Wells Fargo declined to provide comment on Cagney’s period as an employee, but senior officials familiar with the financial products group at the time do not recall either its risk limits or returns matching the levels he claims.
Euromoney contacted SoFi to ask for details of these trading exploits, but did not receive a reply to queries and the firm said Cagney was unavailable for comment.
Talking up aspects of a previous job – if that is what occurred – might seem relatively harmless. But a pattern of hyperbole is not a desirable quality in someone who is trying to convince investors to buy securities based on a new approach to lending that dispenses with traditional credit scoring.
SoFi also seems intent on testing the boundaries of potential conflicts of interest in packaging securities based on its loans.
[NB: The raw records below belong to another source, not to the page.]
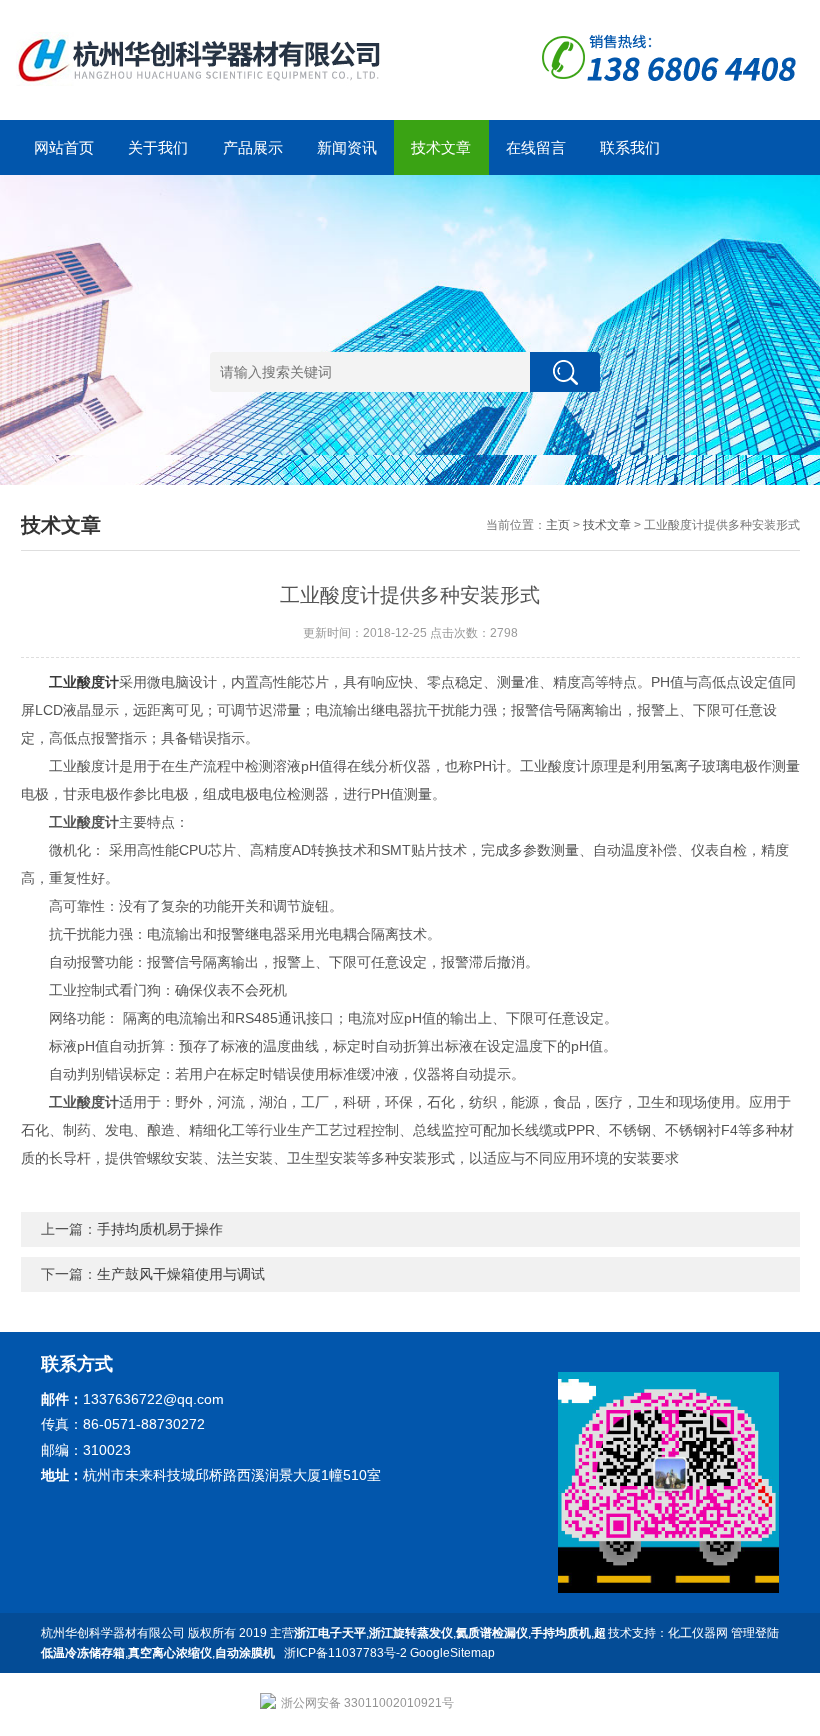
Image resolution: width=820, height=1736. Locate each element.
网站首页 (64, 147)
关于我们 (158, 147)
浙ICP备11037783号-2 (345, 1653)
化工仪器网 (698, 1633)
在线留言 (536, 147)
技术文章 (441, 147)
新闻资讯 (347, 147)
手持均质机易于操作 (160, 1229)
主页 (558, 525)
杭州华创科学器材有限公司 (113, 1633)
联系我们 (630, 147)
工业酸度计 (84, 682)
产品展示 (253, 147)
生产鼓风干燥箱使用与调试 (181, 1274)
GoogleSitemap (452, 1653)
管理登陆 (755, 1633)
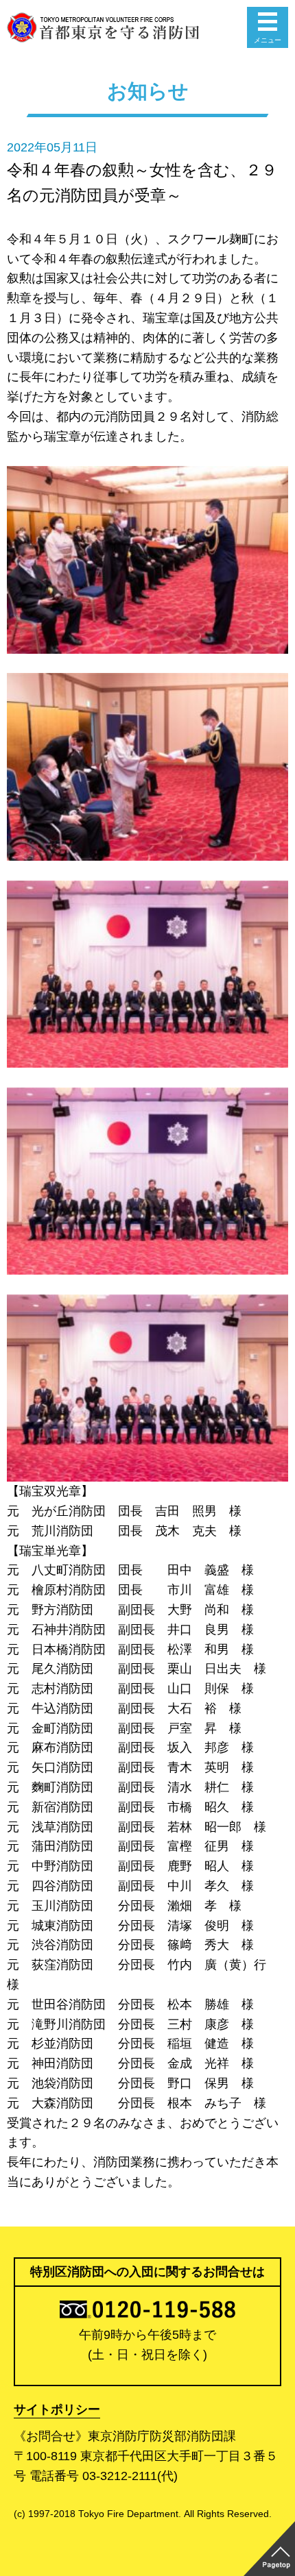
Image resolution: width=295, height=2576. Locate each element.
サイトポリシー (57, 2409)
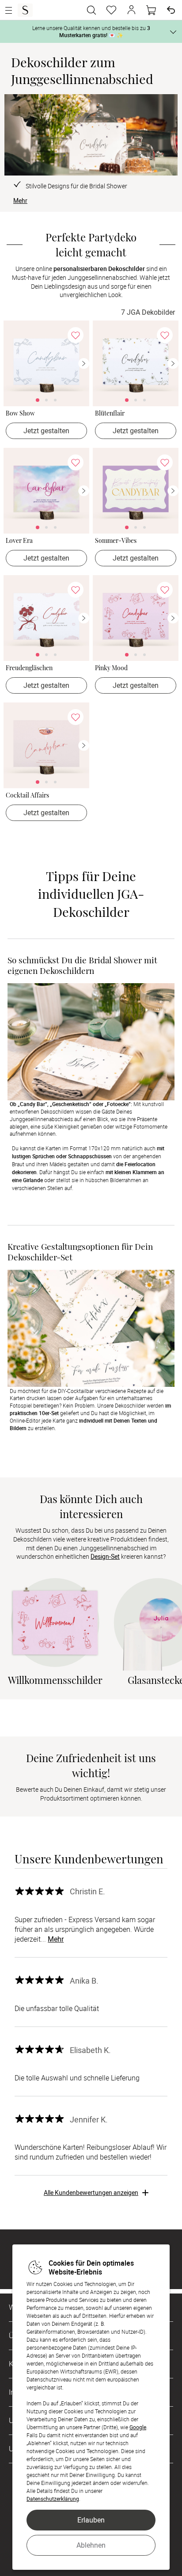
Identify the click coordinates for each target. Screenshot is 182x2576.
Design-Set (105, 1556)
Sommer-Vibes (115, 541)
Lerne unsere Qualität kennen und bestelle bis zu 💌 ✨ (91, 31)
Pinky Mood (111, 668)
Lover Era (19, 541)
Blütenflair (110, 413)
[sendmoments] (25, 10)
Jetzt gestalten (46, 430)
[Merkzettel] (111, 10)
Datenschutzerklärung (53, 2498)
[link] (46, 363)
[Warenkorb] (151, 10)
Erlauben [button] (91, 2520)
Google (137, 2427)
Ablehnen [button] (91, 2545)
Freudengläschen (29, 668)
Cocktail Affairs (27, 795)
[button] (131, 10)
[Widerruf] (171, 10)
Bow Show (20, 413)
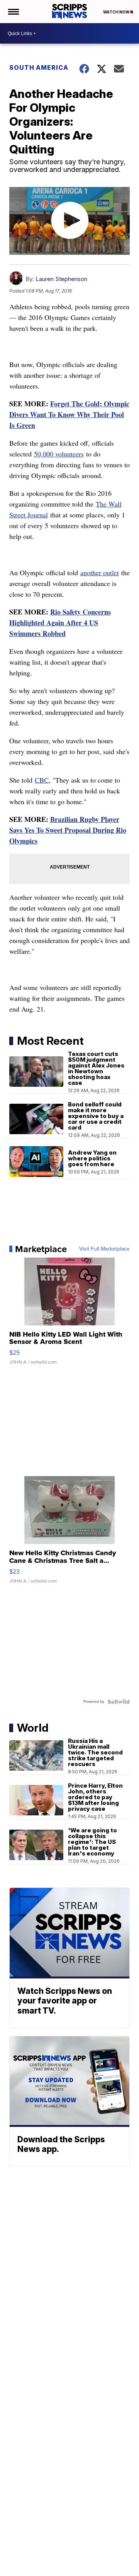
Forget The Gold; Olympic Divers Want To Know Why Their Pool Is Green (69, 414)
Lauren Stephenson (61, 279)
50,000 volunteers (59, 453)
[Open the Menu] (13, 11)
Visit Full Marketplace (104, 1249)
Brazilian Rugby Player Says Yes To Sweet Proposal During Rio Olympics (67, 830)
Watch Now (116, 12)
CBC (42, 780)
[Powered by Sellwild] (118, 1701)
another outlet (99, 572)
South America (38, 67)
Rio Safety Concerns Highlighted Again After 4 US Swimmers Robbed (60, 622)
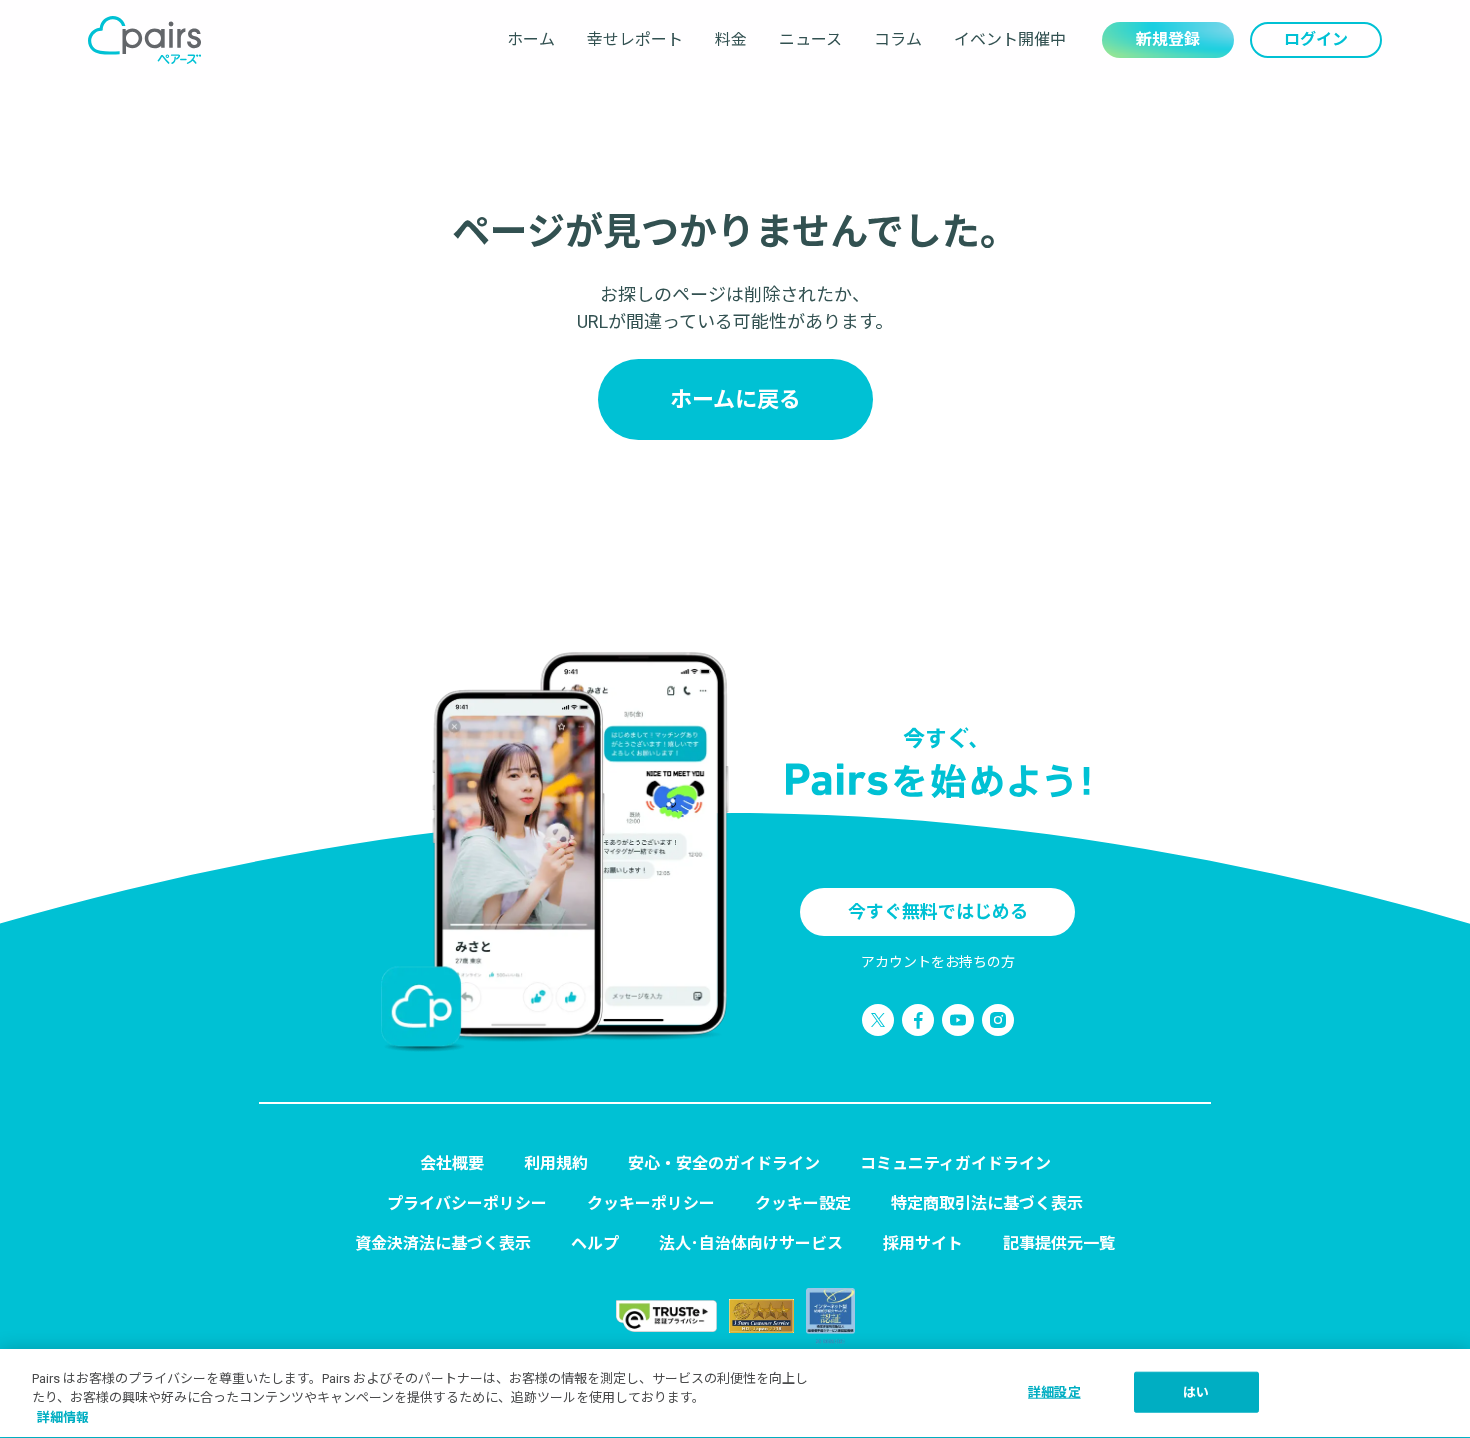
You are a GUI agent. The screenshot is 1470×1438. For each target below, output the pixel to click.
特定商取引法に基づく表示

It has set up a hedge fund, SoFi Credit Opportunities Fund, designed to invest in its own loans. This is another first for the developing marketplace lending industry, and not an encouraging one. Once again, SoFi declined to provide any details of the fund. It has reportedly appointed an independent trustee to manage the obvious potential conflict of interest around which SoFi loans will be sold to the SoFi hedge fund, but has not made the name of this arbiter public.
Some of the gimmicks that SoFi uses to promote what it bills as ‘membership’ of its ‘amazing community’ – or taking out online loans via computer or phone – may prove to be effective. Singles events and supplies of free drinks at music festivals are certainly going to attract some potential borrowers in the target younger demographic.
But SoFi’s combination of new approaches to measurement of creditworthiness and opaque financing techniques to support loan growth could also prove to be toxic.
In one of his typically blustery comments to a technology conference in February, Cagney summed up his business approach.
“We’re willing to take risks and we’re willing to be wrong. Our thesis is, you should always have a level of discomfort,” he said.
Investors and regulators can’t say they weren’t warned.